Why Do Vietnamese Women Marry Korean Farmers?

One of six men in Korea's farming and fishing villages is now married to a Vietnamese woman. A report says of the 8,027 farmers and fishermen got married in 2005, 2,885 or 35.9 percent of them had foreign wives, with more than half of them (1,535) marrying Vietnamese women. What persuades so many women from Vietnam to come all this way to marry Koreans? Prof. Kim Hyun-jae of Youngsan University is the author of the first academic paper on the subject. Titled "Immigration of Vietnamese Women to Korea thorough Marriage", it analyzes the reasons from the Vietnamese perspective.

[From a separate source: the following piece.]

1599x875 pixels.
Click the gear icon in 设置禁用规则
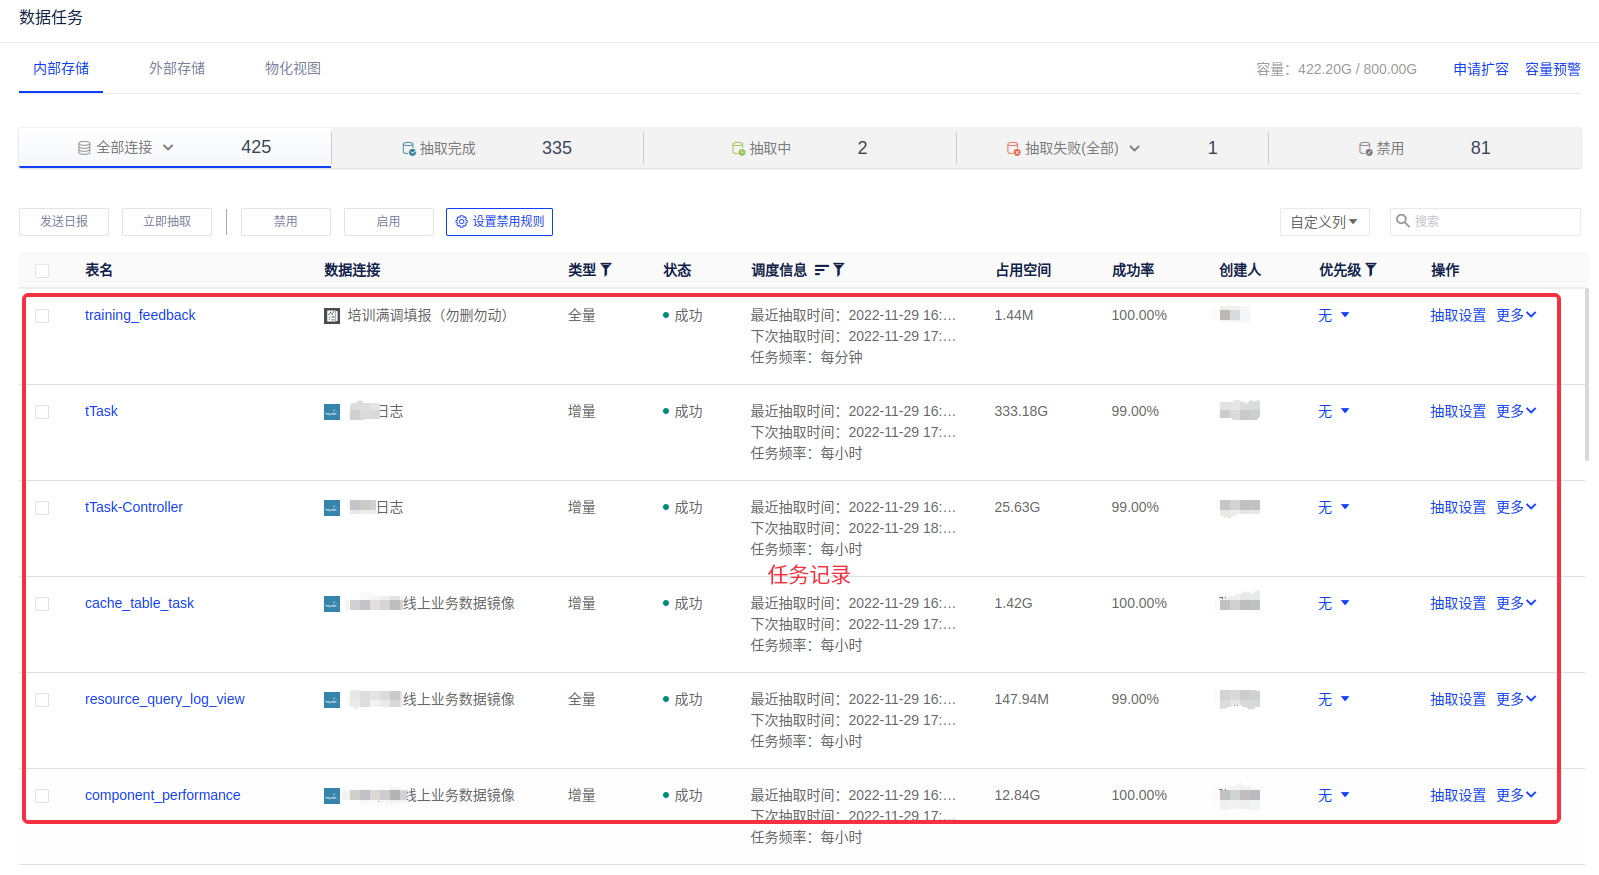coord(462,222)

Kim stresses that most of the Vietnamese women who marry Korean men come from farming villages in the country's southern Mekong Delta. In 2005, the Korean Embassy in Hanoi in the North issued 720 marriage visas. The number of marriage visas issued by the consulate in the southern city of Ho Chi Minh was five times higher at 3,853.

Vietnam's Doi Moi (reform) policies have improved its economy greatly, but the gap between urban and rural areas has grown, with the upper 10 percent income brackets earning 13.5 times more than the bottom 10 percent in 2005. The Mekong Delta also suffers an imbalance between the number of men and women, because many men moved to cities to find a job. In 2004, there were 365,300 more women than men in the region. Kim says all these social and economic problems led Vietnamese women to seeking husbands abroad.

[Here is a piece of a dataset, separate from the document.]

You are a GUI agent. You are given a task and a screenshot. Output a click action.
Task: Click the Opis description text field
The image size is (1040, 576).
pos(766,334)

Annexed in the late 17th century, the Mekong Delta has very different traditions and culture from the north. It embraced Indian, Islamic, French and American influences over the course of history, which makes it far less influenced by Confucianism than the north and thus more open to marriage with foreigners. Since milk money is common, arranged marriages are also familiar.

The third reason is social changes in neighboring nations. Until 2000, most Vietnamese women married Taiwanese men -- some 13,863 in 2000 alone. Taiwanese men, like Korean men now, would be introduced to tens or hundreds of women by matchmaking agencies during a weeklong visit to Vietnam. If they met a woman they liked, they would register their marriage there and then before returning home with their brides. But Taiwan saw the same problems Korea is now facing, including human trafficking and domestic violence, so the Taiwanese government made it harder to acquire citizenship, which resulted in decrease in such marriages. Korean men are filling the gap. The number of marriages between Korean men and Vietnamese women jumped from 95 in 2000 to 5,822 in 2005, leaving Taiwan behind with 3,212.

Lastly, the Korean pop culture craze sweeping Asia has played a part. Some 100 Korean dramas were aired in Vietnam from 1997 until 2005. The drama "Jewel in the Palace" ("Dae Jang Geum") has been aired five times. Women in Vietnam's rural areas, where newspapers and magazines are rare and TV is almost the only link to the outside world, have come to admire Korea by watching the soaps. The local media have warned of the illusions about Korea created by these dramas.

Kim is calling for measures to help Vietnamese women married to Korean men. "The government should develop Korean language programs for them according to their academic level and provide support to ease their economic difficulties and help them find jobs", he said.